Furthermore, some of the governments have introduced measures to permit Ukrainians to work legally, and access public health and social assistance programs.
I salute their compassion and kindness, as should the Western world.
Now, we in Canada, the US, and other developed democracies must contribute beyond our NATO obligations, and help them shoulder this considerable humanitarian responsibility. We should all commit, as our Canadian government has already signalled, to take our respective share of refugees. As well, we should be generous in sharing their financial burden. We must take their actions into account when it comes to future geo-political discussions and decisions. These countries have acted valiantly and we cannot afford to have short memories.
The second group of heroes to surface from this horror are the Russian protestors that have risked their lives for standing up in what they believe. Estimates indicate that upwards of 20,000 individuals have already been rounded up for publicly demonstrating against the invasion. They are now languishing in Russian jails. Remarkably, each day there are new volunteers prepared to take their place.
It is one thing for truckers to occupy Canadian communities with impunity. But it takes a totally different courage to openly contest a dictator like Putin in his own backyard. The protestors knew a repressive and brutal response would likely await their dissent. They also faced the threat of ‘high treason’ charges. Yet, they did not flinch. They took to the streets and squares in dozens of Russian cities in surprisingly high numbers.
They too warm our souls, and we must not forget them either.
In our own backyards, the cost of living is now climbing as a result of the global instability that has resulted from the invasion, and the corresponding sanctions. The price of gasoline at the pumps may be the most demonstrable. Oil has forever been a complex equation, for it also involves intentional spikes by the giant multinational oil companies. In fact, a number of these conglomerates have not been exercising all their drilling permits, preferring to bide their time for when the price of oil escalates. Today, the obscene profits they hoped for are being realized. Champagne corks are no doubt popping in their boardrooms. It’s price gauging, pure and simple. And their actions are revolting. But again, let us put this aside for the time being.

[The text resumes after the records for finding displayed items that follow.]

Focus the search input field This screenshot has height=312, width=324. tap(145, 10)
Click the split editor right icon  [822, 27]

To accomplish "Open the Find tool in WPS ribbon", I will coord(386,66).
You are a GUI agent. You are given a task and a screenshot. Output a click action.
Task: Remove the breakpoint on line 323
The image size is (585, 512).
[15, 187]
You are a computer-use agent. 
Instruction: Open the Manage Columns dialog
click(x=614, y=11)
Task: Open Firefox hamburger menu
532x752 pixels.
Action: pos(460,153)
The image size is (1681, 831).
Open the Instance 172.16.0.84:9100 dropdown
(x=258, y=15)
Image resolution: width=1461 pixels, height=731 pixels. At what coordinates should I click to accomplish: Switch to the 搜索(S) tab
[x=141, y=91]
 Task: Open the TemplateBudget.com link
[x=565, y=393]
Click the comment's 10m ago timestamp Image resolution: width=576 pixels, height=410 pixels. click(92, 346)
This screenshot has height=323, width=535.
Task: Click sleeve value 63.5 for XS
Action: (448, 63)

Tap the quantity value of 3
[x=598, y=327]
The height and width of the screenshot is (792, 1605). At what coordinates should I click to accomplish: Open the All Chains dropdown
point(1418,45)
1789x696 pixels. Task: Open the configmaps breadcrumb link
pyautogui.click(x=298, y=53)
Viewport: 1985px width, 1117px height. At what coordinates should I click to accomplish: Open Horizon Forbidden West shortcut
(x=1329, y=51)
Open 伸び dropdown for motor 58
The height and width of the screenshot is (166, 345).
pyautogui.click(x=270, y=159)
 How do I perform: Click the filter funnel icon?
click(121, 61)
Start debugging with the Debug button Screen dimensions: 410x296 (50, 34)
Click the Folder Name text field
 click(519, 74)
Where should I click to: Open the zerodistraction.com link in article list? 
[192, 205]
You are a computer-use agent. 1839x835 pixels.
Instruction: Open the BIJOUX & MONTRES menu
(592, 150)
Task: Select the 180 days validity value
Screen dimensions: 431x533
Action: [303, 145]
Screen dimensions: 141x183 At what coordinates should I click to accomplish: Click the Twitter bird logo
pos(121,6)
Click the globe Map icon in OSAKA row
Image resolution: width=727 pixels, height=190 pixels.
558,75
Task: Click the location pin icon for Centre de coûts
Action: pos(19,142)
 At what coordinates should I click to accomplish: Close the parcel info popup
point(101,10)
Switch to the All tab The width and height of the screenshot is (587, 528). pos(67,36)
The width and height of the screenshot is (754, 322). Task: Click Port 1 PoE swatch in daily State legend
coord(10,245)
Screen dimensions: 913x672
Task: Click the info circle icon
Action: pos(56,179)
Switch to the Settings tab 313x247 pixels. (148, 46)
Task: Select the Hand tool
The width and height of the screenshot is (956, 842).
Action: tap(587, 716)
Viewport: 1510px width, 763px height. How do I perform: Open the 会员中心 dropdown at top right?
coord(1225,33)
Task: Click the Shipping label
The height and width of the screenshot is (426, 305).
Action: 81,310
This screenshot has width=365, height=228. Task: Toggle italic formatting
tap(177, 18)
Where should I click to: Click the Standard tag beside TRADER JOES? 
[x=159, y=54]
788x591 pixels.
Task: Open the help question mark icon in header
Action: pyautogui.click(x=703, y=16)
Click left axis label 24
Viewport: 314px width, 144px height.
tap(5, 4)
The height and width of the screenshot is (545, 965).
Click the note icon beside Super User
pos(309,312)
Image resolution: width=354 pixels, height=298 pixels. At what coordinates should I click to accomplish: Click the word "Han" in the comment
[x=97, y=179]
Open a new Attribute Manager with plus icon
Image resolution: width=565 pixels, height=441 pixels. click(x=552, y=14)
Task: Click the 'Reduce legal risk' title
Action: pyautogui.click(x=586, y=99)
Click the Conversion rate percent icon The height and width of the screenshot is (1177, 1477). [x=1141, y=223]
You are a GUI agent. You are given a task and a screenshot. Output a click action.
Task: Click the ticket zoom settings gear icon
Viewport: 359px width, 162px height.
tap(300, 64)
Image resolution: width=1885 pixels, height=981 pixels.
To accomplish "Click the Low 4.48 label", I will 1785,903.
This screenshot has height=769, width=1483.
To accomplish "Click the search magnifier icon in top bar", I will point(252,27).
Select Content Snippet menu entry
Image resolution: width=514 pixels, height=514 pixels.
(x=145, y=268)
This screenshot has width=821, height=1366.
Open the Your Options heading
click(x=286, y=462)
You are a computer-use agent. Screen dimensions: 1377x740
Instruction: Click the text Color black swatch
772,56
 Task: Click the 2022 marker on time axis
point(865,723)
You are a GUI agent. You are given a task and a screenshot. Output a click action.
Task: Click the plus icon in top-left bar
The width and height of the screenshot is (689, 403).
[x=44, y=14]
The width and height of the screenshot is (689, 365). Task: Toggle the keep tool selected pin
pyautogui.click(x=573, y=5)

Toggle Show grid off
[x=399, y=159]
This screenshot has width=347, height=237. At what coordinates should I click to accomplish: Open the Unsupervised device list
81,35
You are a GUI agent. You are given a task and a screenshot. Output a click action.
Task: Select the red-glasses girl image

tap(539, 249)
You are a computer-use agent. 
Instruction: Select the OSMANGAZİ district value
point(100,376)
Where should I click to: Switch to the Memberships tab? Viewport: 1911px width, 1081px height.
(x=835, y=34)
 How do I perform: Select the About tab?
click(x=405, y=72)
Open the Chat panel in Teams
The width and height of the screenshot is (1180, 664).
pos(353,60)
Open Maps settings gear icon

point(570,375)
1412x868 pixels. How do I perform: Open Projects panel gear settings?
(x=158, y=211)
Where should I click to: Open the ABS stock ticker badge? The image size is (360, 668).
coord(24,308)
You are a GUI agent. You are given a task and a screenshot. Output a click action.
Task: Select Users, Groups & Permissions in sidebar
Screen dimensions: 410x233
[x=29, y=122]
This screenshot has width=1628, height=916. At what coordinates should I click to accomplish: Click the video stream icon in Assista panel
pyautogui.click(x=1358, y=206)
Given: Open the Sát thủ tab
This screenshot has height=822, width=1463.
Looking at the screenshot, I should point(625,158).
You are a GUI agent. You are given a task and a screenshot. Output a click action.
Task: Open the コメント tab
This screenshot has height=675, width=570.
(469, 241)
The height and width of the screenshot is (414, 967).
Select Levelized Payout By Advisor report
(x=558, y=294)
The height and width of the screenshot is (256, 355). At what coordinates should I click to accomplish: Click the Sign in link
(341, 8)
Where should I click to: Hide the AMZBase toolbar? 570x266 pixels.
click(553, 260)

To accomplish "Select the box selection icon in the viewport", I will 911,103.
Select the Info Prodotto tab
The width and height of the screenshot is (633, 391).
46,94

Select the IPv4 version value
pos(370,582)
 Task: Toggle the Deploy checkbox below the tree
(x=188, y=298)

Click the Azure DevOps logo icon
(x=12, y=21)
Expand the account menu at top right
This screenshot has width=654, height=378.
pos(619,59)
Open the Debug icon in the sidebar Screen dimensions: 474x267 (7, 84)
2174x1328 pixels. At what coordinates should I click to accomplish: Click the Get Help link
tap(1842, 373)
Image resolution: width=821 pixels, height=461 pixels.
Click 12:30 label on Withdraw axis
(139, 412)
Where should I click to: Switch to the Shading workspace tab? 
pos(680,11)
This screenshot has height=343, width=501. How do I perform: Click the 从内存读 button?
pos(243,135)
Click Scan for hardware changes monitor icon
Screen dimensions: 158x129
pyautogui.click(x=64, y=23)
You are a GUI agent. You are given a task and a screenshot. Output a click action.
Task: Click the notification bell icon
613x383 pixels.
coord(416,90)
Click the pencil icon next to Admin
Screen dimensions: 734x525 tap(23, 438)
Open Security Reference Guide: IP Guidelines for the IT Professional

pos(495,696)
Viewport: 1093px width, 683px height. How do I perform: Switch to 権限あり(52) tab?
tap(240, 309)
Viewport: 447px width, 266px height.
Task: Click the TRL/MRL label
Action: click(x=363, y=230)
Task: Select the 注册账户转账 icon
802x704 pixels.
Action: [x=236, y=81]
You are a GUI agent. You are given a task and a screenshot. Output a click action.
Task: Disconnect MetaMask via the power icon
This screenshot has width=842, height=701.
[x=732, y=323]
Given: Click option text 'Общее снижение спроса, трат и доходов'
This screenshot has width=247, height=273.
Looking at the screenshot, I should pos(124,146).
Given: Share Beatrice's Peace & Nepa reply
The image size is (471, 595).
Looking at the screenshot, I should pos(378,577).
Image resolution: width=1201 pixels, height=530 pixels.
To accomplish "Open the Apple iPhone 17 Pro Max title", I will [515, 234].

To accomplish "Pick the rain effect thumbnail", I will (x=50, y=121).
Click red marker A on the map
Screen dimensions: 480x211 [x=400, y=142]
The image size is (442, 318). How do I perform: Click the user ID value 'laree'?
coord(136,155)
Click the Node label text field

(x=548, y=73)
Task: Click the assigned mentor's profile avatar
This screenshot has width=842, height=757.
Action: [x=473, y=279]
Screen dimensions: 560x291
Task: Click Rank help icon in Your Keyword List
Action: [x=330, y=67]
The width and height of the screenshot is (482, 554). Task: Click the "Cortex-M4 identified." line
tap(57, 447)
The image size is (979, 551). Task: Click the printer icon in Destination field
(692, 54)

Let us not complain. Let us not lose our resolve. Not when we witness the immense suffering of the Ukrainian people. Not when see how Eastern Europe is standing tall. Not when individual Russians are losing their liberties. Together, they are defending human dignity and the rule of law. So must we.
Let us be inspired by these heroes to do our small part. To pay our price for defending the cause of democracy and freedom.
After all, it was another great wartime leader, Winston Churchill, who reminded us that:
“We sleep safely at night because men stand ready to visit violence on those who would harm us.”